Stored entries
************
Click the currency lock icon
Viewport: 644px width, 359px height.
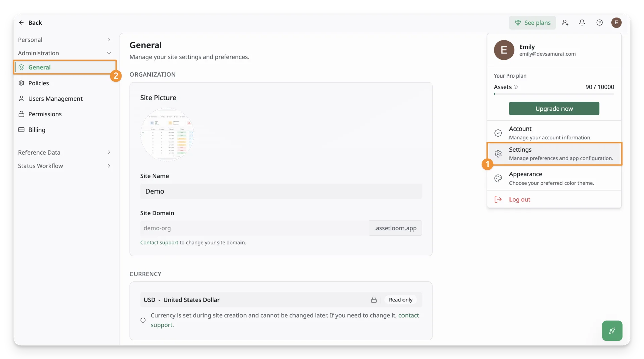[374, 300]
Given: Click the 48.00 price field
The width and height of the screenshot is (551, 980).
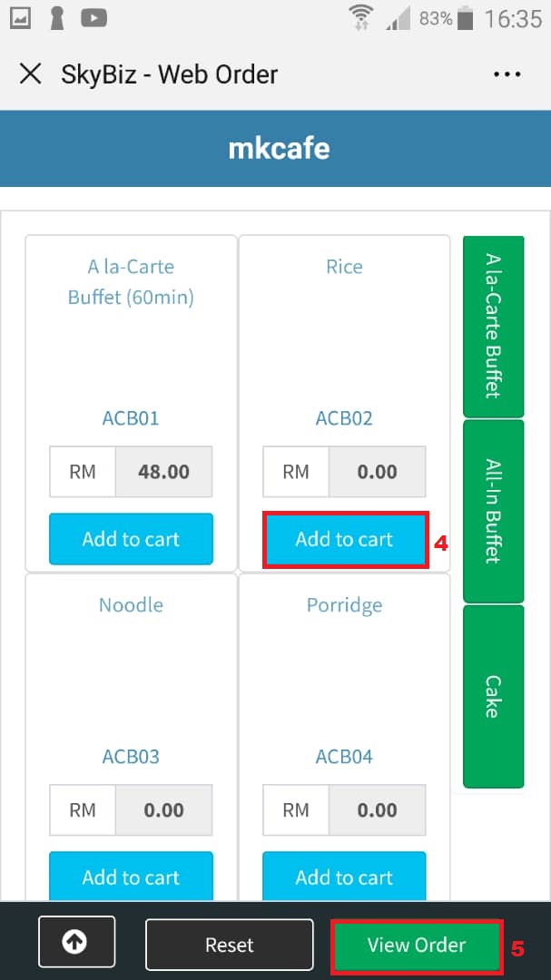Looking at the screenshot, I should pos(163,472).
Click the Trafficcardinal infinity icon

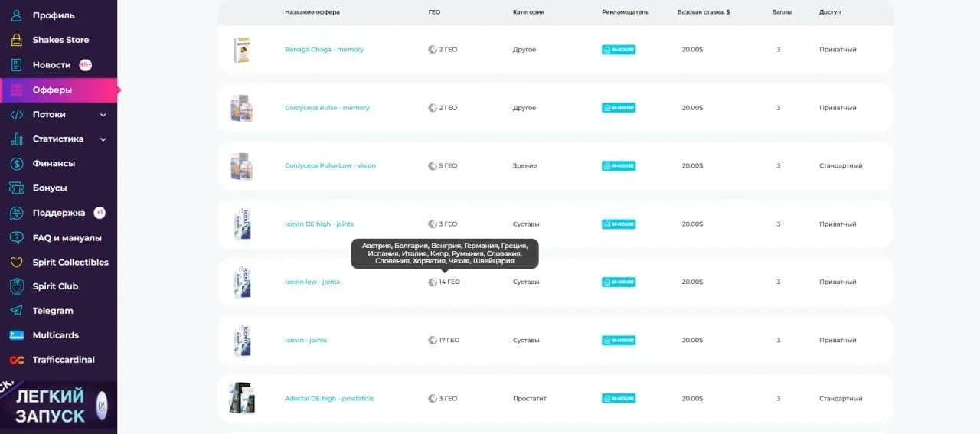[16, 360]
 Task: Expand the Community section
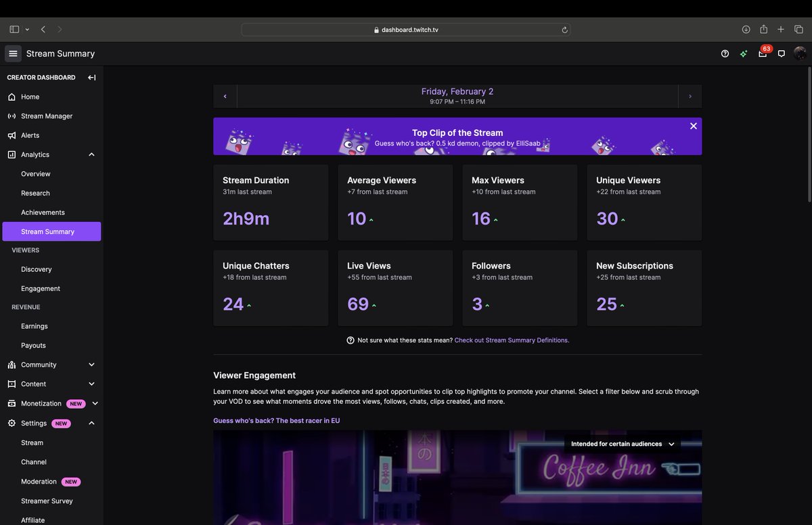coord(91,364)
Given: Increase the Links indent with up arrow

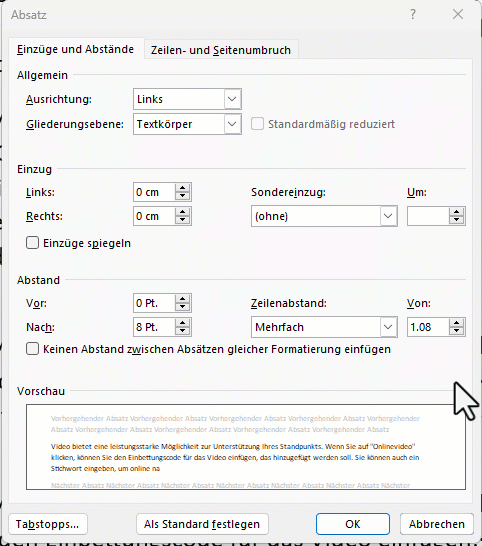Looking at the screenshot, I should 182,188.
************
Word for word, give back each entry from above, but skip any picture.

Click the currency lock icon
Viewport: 644px width, 359px height.
[374, 300]
Given: Click the 48.00 price field
The width and height of the screenshot is (551, 980).
Looking at the screenshot, I should pos(163,472).
Click the Trafficcardinal infinity icon

[16, 360]
 Task: Expand the Community section
coord(91,364)
Given: Increase the Links indent with up arrow

Looking at the screenshot, I should 182,188.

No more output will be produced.